Exercise
Working from the records below, repeat exactly the lines starting at the line that contains "Prawo_jazdy (284, 1257)" and ending at the line that contains "3 [tab] (264, 2197)", inclusive.

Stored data
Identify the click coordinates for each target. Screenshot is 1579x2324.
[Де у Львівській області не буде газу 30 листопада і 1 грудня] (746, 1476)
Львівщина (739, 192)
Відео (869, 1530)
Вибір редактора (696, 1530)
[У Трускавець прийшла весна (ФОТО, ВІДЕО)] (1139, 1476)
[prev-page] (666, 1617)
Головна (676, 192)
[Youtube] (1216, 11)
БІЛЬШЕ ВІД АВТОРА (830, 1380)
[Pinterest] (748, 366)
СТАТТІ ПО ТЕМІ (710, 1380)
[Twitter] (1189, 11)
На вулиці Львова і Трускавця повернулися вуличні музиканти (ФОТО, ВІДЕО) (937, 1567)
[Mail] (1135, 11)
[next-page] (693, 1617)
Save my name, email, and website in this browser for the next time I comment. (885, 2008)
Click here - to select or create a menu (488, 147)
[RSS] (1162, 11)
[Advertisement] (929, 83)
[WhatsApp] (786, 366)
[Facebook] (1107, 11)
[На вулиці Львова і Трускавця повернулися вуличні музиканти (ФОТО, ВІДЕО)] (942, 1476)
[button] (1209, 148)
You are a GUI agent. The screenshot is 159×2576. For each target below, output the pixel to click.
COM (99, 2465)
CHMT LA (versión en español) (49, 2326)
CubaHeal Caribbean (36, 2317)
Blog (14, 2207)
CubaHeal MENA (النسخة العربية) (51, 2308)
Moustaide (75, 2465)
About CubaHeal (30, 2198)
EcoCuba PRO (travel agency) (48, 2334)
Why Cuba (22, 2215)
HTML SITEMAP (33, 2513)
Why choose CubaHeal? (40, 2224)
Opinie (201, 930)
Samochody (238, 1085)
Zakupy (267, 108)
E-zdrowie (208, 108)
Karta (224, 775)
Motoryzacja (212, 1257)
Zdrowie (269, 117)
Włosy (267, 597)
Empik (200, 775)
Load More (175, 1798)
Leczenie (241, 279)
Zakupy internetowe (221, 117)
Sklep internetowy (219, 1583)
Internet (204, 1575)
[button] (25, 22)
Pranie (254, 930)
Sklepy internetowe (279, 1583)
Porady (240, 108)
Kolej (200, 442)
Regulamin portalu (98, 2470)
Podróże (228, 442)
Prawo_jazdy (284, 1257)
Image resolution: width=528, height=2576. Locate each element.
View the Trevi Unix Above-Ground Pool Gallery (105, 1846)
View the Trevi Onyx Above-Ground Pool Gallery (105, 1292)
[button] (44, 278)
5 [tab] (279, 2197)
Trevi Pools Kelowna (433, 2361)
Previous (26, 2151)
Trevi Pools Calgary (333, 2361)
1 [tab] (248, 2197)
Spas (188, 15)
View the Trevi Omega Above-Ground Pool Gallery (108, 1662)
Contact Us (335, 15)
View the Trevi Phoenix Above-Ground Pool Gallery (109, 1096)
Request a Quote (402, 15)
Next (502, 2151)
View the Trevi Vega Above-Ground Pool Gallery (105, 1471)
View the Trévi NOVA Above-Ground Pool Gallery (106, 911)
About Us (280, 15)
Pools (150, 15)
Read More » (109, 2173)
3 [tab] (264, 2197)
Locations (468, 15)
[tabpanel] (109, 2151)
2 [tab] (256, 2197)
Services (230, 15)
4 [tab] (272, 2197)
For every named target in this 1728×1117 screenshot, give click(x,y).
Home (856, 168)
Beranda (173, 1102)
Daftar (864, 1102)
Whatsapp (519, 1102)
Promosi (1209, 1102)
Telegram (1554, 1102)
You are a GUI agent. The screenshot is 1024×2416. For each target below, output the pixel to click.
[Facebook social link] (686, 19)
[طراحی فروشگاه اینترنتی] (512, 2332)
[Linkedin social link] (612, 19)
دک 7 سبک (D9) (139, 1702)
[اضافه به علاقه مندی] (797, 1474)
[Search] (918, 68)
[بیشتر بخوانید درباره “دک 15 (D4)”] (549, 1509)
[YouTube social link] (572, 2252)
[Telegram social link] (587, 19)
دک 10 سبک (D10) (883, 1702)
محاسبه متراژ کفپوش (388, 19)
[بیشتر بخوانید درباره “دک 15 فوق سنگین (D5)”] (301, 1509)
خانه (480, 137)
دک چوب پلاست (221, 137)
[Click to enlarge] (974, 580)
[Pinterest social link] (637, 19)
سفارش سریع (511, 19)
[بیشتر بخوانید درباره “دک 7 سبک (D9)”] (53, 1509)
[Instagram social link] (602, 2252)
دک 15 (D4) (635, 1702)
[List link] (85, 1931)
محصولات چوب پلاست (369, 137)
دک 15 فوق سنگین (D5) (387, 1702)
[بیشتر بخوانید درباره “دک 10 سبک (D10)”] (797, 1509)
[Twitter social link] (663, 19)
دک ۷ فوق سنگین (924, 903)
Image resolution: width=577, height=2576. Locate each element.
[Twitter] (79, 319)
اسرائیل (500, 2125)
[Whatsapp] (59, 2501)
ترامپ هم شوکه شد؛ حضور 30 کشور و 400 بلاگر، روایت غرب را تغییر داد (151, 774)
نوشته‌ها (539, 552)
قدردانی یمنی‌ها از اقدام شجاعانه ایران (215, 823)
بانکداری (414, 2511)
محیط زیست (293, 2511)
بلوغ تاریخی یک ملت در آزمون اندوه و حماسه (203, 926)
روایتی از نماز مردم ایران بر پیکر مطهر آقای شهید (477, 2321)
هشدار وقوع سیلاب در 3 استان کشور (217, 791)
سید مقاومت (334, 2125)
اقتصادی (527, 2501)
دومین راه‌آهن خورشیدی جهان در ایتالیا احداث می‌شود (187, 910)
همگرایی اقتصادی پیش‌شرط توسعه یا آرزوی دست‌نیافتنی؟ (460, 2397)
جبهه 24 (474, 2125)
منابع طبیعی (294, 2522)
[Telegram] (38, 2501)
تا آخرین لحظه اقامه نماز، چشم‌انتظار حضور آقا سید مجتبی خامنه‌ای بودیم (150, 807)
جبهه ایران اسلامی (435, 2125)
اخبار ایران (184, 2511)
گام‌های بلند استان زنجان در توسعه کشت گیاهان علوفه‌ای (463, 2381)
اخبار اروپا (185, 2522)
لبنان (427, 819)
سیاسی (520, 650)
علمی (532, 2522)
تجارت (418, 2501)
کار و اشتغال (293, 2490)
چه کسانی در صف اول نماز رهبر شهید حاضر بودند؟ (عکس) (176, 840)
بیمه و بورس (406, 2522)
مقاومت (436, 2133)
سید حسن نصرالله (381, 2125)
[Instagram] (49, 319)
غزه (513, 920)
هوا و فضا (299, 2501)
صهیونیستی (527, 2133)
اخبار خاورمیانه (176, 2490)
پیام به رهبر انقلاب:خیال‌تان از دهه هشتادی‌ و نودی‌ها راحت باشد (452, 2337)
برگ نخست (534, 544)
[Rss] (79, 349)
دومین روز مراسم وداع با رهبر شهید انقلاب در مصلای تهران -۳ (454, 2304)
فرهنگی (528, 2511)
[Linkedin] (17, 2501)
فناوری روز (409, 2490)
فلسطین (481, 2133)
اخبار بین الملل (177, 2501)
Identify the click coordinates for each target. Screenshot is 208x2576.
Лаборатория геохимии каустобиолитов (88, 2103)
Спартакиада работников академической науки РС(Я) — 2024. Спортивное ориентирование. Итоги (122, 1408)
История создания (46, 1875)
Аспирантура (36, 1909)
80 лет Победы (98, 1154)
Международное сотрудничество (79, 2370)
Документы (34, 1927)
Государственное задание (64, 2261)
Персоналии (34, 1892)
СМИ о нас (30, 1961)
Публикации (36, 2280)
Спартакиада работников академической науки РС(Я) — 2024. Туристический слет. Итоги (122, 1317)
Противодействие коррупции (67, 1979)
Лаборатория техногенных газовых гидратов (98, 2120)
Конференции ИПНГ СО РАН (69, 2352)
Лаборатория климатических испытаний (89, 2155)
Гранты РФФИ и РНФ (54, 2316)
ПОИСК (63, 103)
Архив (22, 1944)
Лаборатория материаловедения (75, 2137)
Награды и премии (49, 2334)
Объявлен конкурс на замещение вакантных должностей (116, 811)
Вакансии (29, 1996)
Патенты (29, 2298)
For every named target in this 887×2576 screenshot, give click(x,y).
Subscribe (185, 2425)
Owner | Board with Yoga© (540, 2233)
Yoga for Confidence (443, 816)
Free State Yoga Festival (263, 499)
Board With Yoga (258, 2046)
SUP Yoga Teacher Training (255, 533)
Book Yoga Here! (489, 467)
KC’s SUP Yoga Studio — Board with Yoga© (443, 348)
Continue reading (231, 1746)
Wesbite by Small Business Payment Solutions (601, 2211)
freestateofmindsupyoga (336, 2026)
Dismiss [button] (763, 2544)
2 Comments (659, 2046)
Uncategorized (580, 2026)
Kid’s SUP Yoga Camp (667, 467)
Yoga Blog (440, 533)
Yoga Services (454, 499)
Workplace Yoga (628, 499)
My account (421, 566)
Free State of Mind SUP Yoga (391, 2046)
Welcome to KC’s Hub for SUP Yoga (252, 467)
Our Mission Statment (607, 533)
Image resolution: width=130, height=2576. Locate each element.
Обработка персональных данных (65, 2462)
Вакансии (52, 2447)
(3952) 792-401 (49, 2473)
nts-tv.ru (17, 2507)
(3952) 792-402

Output for this task
Prawo_jazdy (284, 1257)
Image resolution: width=528, height=2576. Locate each element.
View the Trevi Unix Above-Ground Pool Gallery (105, 1846)
View the Trevi Onyx Above-Ground Pool Gallery (105, 1292)
[button] (44, 278)
5 [tab] (279, 2197)
Trevi Pools Kelowna (433, 2361)
Previous (26, 2151)
Trevi Pools Calgary (333, 2361)
1 [tab] (248, 2197)
Spas (188, 15)
View the Trevi Omega Above-Ground Pool Gallery (108, 1662)
Contact Us (335, 15)
View the Trevi Phoenix Above-Ground Pool Gallery (109, 1096)
Request a Quote (402, 15)
Next (502, 2151)
View the Trevi Vega Above-Ground Pool Gallery (105, 1471)
View the Trévi NOVA Above-Ground Pool Gallery (106, 911)
About Us (280, 15)
Pools (150, 15)
Read More » (109, 2173)
3 [tab] (264, 2197)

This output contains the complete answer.